> [Goal of the exercise] Give all of the records again precisely, excluding whatever pictures they contain.

> [Record excerpts]
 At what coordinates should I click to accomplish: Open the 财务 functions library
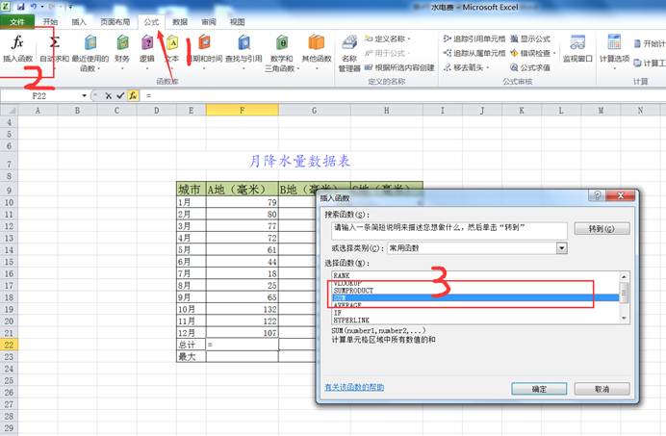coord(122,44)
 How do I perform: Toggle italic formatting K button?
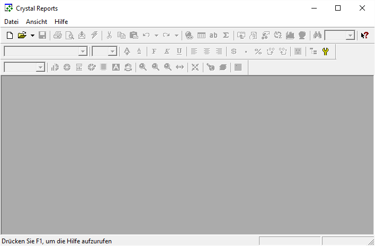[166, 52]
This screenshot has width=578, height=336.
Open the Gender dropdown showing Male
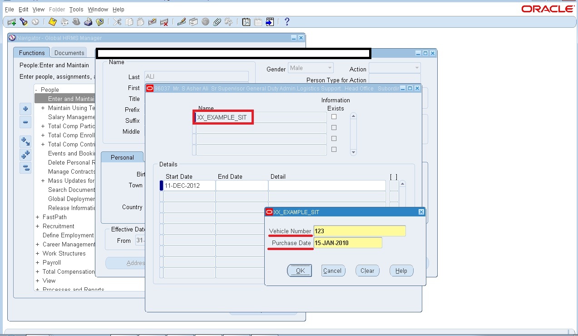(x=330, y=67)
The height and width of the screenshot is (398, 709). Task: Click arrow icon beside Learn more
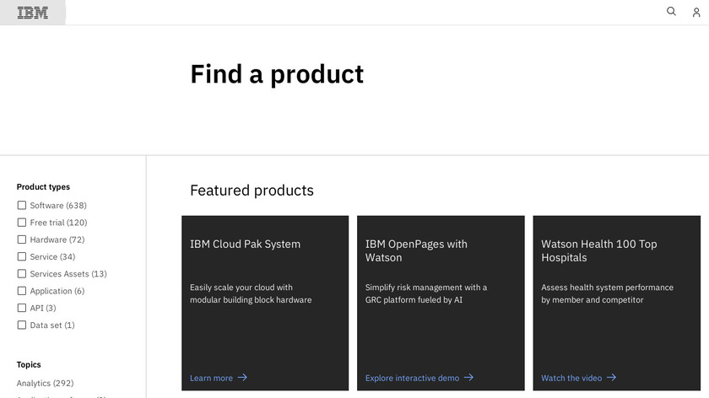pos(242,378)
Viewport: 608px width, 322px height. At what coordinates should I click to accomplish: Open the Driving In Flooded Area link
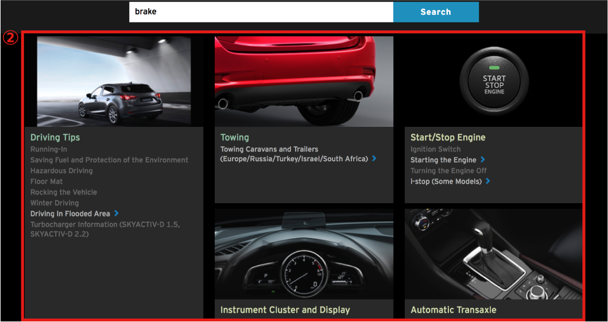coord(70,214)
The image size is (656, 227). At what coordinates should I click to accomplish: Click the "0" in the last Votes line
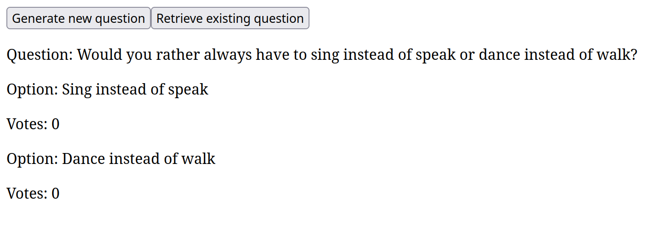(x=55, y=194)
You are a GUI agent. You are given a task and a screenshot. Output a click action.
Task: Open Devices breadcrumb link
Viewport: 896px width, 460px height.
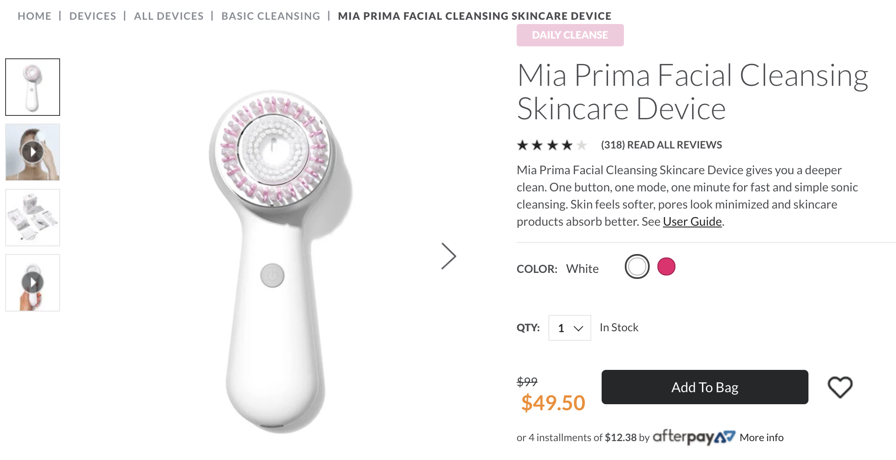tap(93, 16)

> [Result of this task]
 At what coordinates should I click to accomplish: Open the 财务 functions library
coord(122,44)
 How do I perform: Toggle italic formatting K button?
[166, 52]
This screenshot has width=578, height=336.
Open the Gender dropdown showing Male
(x=330, y=67)
The height and width of the screenshot is (398, 709). Task: Click arrow icon beside Learn more
pos(242,378)
Viewport: 608px width, 322px height. At what coordinates should I click to accomplish: Open the Driving In Flooded Area link
coord(70,214)
The image size is (656, 227). At what coordinates should I click to accomplish: Click the "0" in the last Votes line
(x=55, y=194)
You are a GUI agent. You are given a task and a screenshot. Output a click action.
Task: Open Devices breadcrumb link
Viewport: 896px width, 460px height.
tap(93, 16)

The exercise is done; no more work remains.